Actuellement, Gérald assume des frais de 3000 $ par année pour le duplex. S'il a eu les mêmes frais pendant 12 ans, en raison du faible loyer payé par Laura, on arrive à un total de 36 000 $. Si on calcule plutôt l'avantage financier en fonction de la différence entre le loyer exigé (900 $) et le prix courant (1300 $) on arrive plutôt à un total de 58 000 $, si on extrapole sur 12 ans.

Le cadeau à Laura totaliserait donc entre 136 000 $ et 158 000 $. S'ils veulent vraiment être équitables, la compensation à leur fils prévue dans le testament devrait avoir la même valeur.

SCÉNARIO 3 : ACCORDER TOUT DE SUITE UN CADEAU DE MÊME VALEUR AU FILS

Les parents pourraient décider que ce n'est pas équitable d'attendre leur mort à tous les deux pour que leur fils ait droit au même cadeau que sa soeur. Après tout, même s'il ne leur demande pas d'aide et gère bien son budget, il doit aussi vivre avec les hausses de prix des logements à Montréal et aura bientôt des dépenses supplémentaires, avec l'arrivée de son premier enfant.

Or, les faveurs accordées à Laura ont une valeur considérable. Impossible pour Gérald et sa conjointe d'aider leur fils pour une somme de 136 000 $ à 158 000 $ sans emprunter ou piger dans leurs REER.

Les parents doivent donc prendre tous ces facteurs en considération en prenant leur décision. « Peut-être réaliseront-ils à quel point leur fille a été gâtée », conclut Guylaine Lafleur.

UNE SOURCE DE CONFLITS

Si on n'y prend pas garde, les mésententes financières peuvent empoisonner les relations familiales. C'est qui est sur le point d'arriver entre Laura et ses parents.

Gérald et Manon étaient heureux de pouvoir l'aider financièrement, à la mesure de leurs moyens, mais ils commencent à avoir l'impression qu'elle profite d'eux et qu'elle ne fait pas les efforts nécessaires pour gérer son budget de façon responsable.

Mais comment en parler avec elle sans provoquer une chicane ?

« Dans un cas comme celui-là, il faut parler de ses sentiments, expliquer comment on se sent, s'exprimer au " je ", sans accuser l'autre, suggère MeGuylaine Lafleur. Leur fille va peut-être elle-même proposer des solutions. »

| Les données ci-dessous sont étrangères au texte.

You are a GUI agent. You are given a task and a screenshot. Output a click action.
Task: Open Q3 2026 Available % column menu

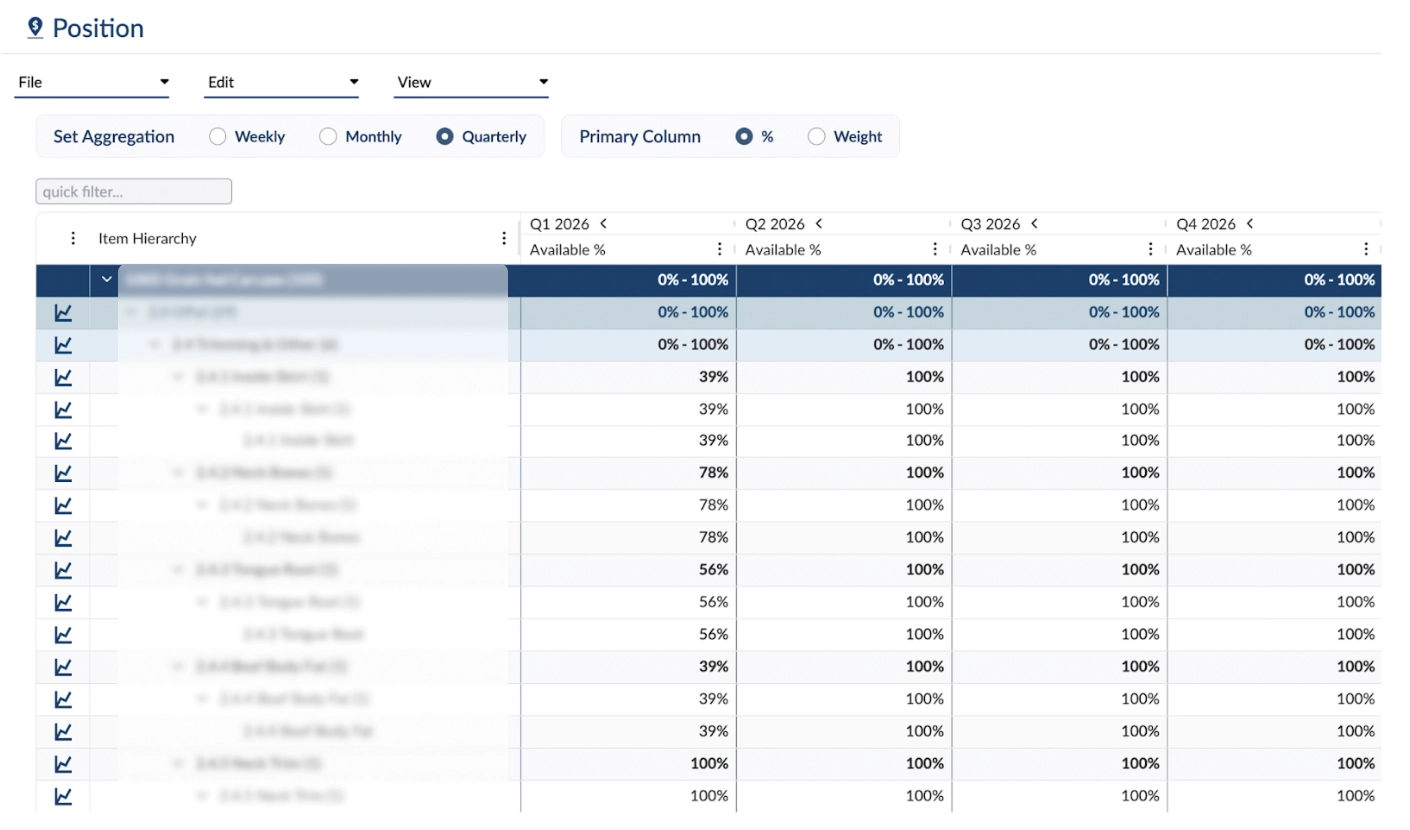1151,250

Laura devra comprendre que ses parents veulent commencer à profiter du capital accumulé sur leur propriété, ajoute la notaire. Si le logement était loué au prix courant, ça serait un moindre mal. Mais dans la situation actuelle, il doivent assumer des coûts chaque année.

« Leur fille doit être responsable et se poser des questions sur son train de vie, dit Me Lafleur. Elle doit permettre à ses parents de profiter de leur retraite. Elle ne peut pas continuellement compter sur eux. »

Et être consciente, aussi, que la situation actuelle est inéquitable pour son frère.

Si elle ne propose rien, si elle reste insensible à leur situation, ça justifiera peut-être leur décision de vendre à la valeur marchande, même si ça ne plaît pas à leur fille. « Si elle est insensible à leurs besoins, pourquoi eux seraient à l'écoute des siens ? », demande Guylaine Lafleur. « C'est dommage, parce que cela peut déclencher la bisbille dans la famille. »

Les questions d'argent, les prêts entre membres de la famille, les faveurs accordées à l'un et pas à l'autre sont la source de bien des conflits. La notaire en a vu de toutes sortes. « Un emprunt fait par un enfant à ses parents, s'il n'est pas remboursé, peut créer des frictions, et causer des problèmes lors de la succession, dit-elle. Généralement, les parents veulent être équitables avec tous leurs enfants, donner le même montant à tous, même s'ils sont dans des situations financières différentes. C'est une façon pour plusieurs de montrer qu'ils aiment chacun de leurs enfants également. »

Pour éviter les querelles, elle suggère à Gérald et Manon de consulter un psychologue, qui pourrait les conseiller sur la façon d'aborder la question et leur donner des outils pour mener cette conversation délicate.

Si Laura a des problèmes de gestion budgétaire, ils peuvent aussi lui suggérer de chercher des conseils, par exemple en s'adressant à une ACEF.